** Exercise directions **
Up to and including the line holding "Image resolution: width=754", write out the data exactly from its first line, but not the pictures.

··· Data listing ···

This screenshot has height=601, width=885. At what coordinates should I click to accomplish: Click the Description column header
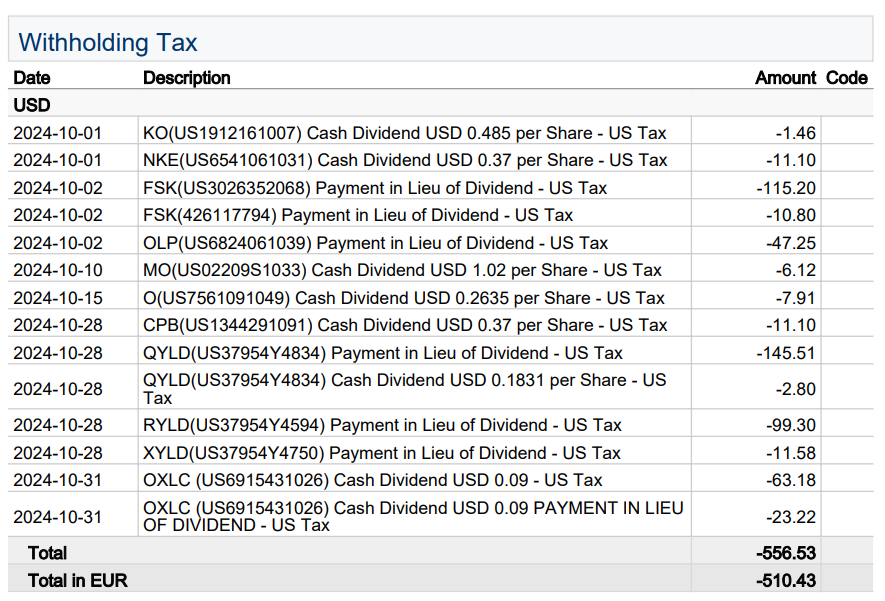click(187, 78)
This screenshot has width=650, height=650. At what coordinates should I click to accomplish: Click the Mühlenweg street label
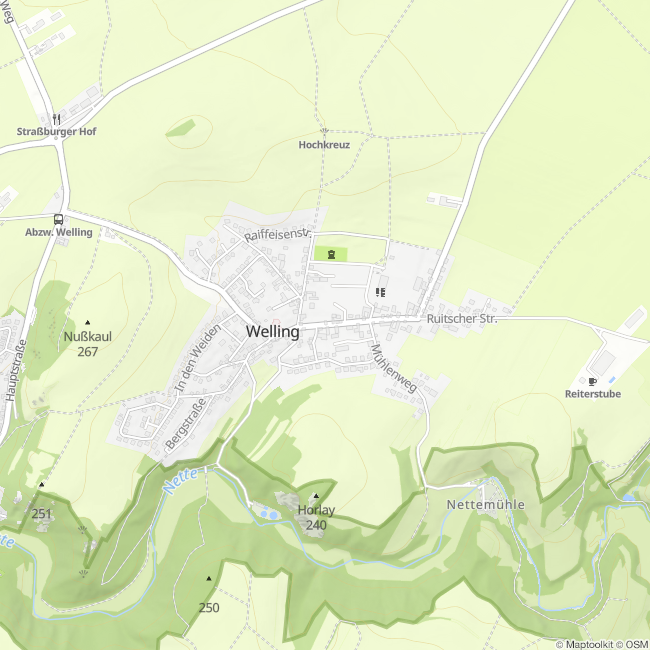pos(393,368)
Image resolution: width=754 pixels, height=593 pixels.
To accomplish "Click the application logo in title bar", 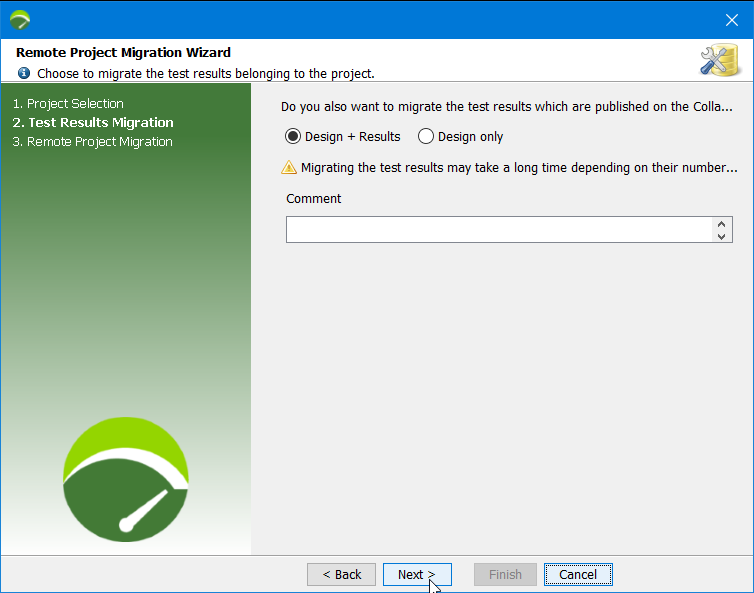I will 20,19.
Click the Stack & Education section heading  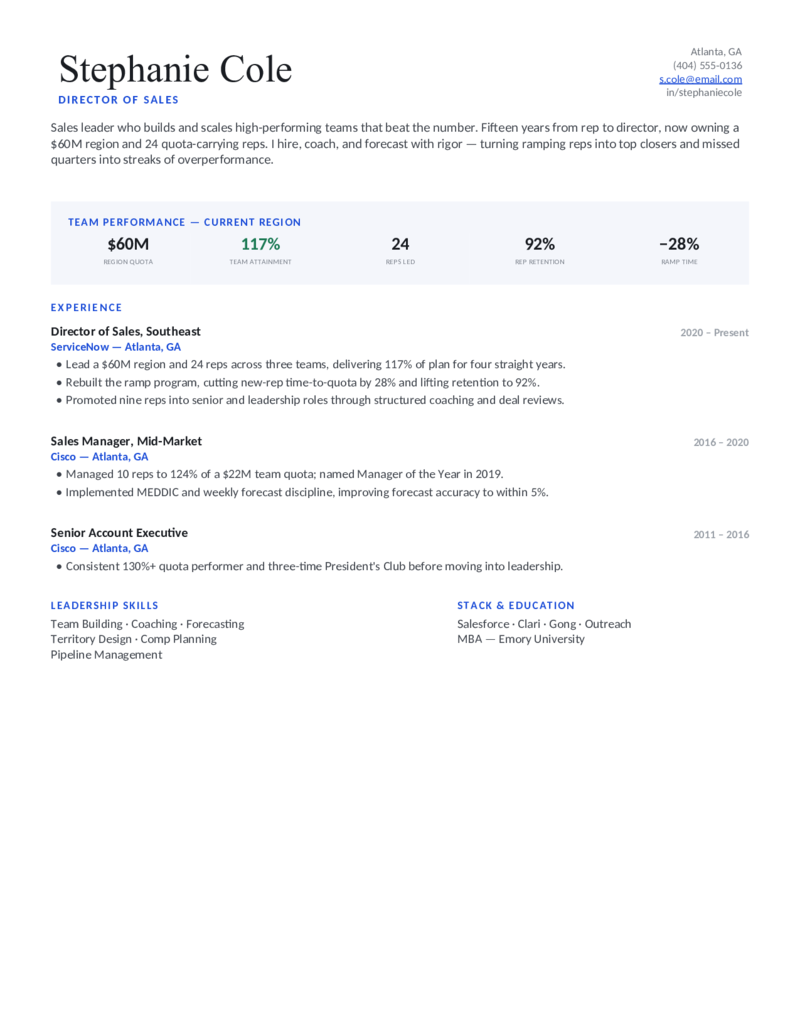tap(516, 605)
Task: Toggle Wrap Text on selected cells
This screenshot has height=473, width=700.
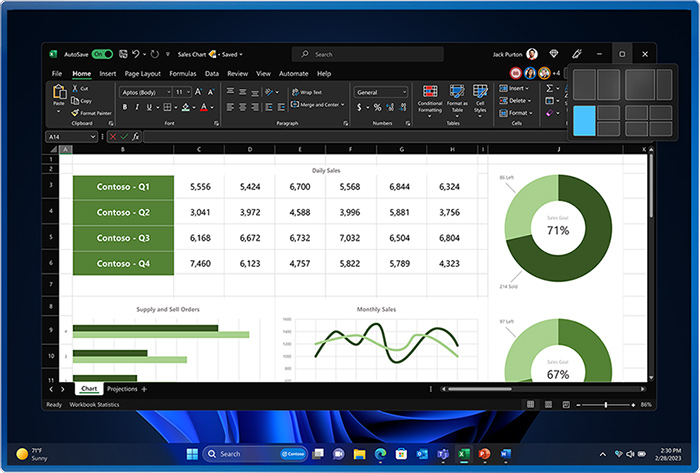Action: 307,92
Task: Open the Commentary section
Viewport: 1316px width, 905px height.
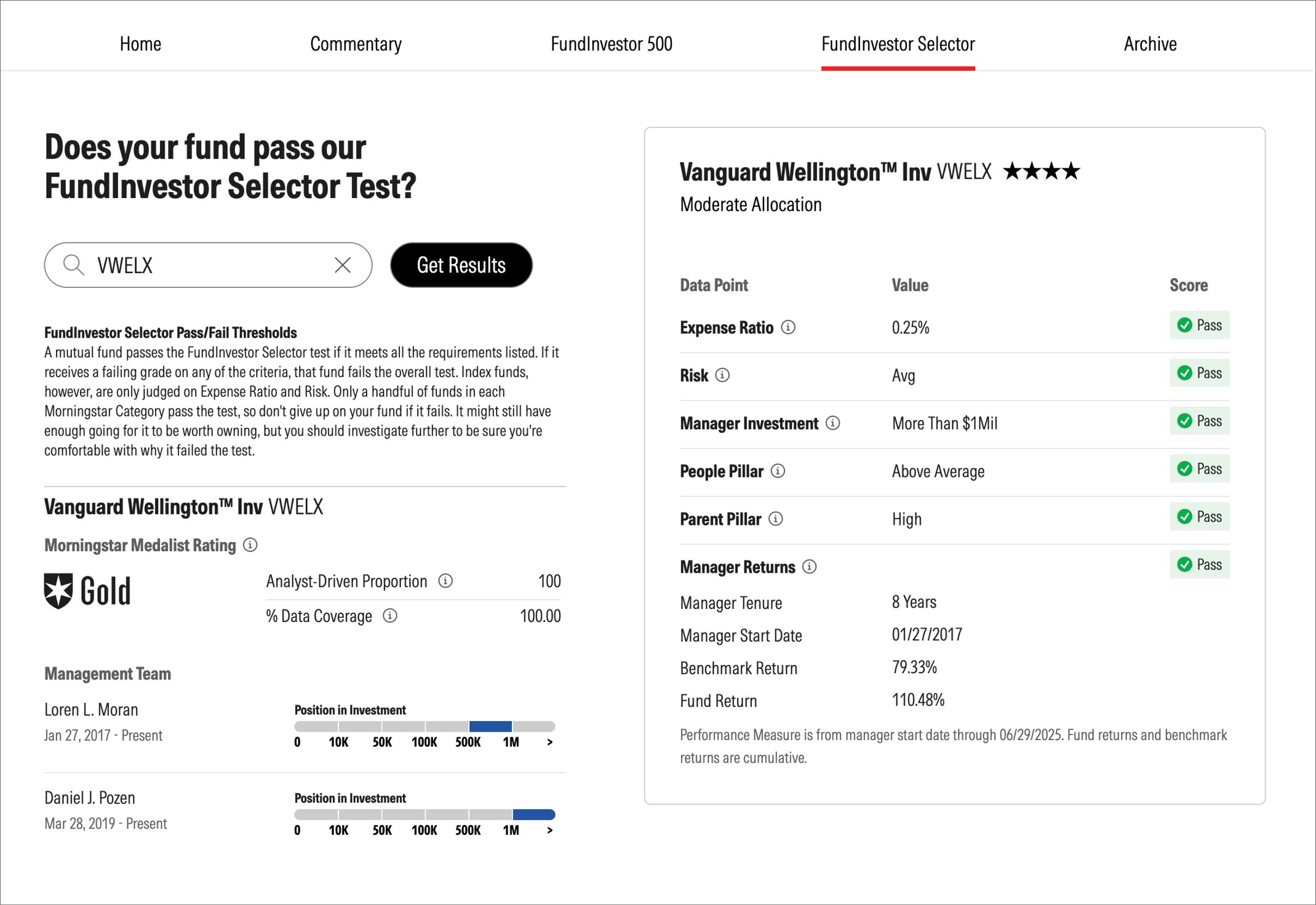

···

** Reply to the task **
This screenshot has height=601, width=885. At what coordinates should I click to accomplish: Click the Description column header
click(187, 78)
This screenshot has width=650, height=650. At what coordinates should I click to accomplish: Click the Mühlenweg street label
pos(393,368)
Image resolution: width=754 pixels, height=593 pixels.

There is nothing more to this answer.